What bound all of those lo-fi 90s film together, beyond their DIY, stitched-together spirit, sophomoric jokes, and (arguably unearned confidence), was their zealous enthusiasm about geeks inheriting the earth and chutzpah-y, can-do-it worldview. And tons of dick jokes. Smith, like Richard Linklater before him, demonstrated to an entire generation of audiences, that you too could make a movie if you were willing to max out your credit card and carried a plucky attitude.
Surely, these lowbrow antics wouldn’t be able to carry on into the next generation, but the 54-year-old Smith has been struggling to find a groove of late in the post-“Dogma” phase of his career. Mostly working on B-movies and low-rent Hollywood vehicles, some of which worked (“Red State“) while most others didn’t (“Yoga Hosers,” “Tusk,” “Cop Out,“ “Clerks III”), Smith has been trying to find himself by trying to reinvent his style, sometimes with each ensuing film.

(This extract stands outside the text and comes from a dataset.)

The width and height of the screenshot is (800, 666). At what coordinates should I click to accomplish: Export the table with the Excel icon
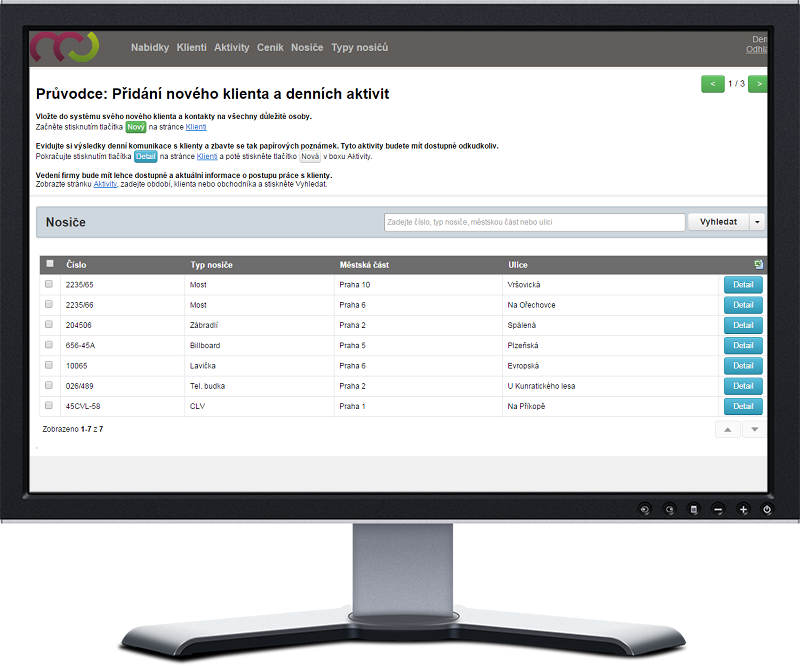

I’m not exactly sure what Smith is going for in “The 4:30 Movie,” set for theatrical release on September 13. Judging by the just-released trailer, Smith most certainly does not have the kind of budget he once had in the late ‘90s. I don’t think he ever will again. Critics have more or less turned against him, and he’s not helping his case either. “The 4:30 Movie” looks like a mess, telling the story of a teen who finally, somehow, lands a date with his dream girl. But that’s when things go crazy, and the teen (plus his buddies) cause chaos at the local movie theater.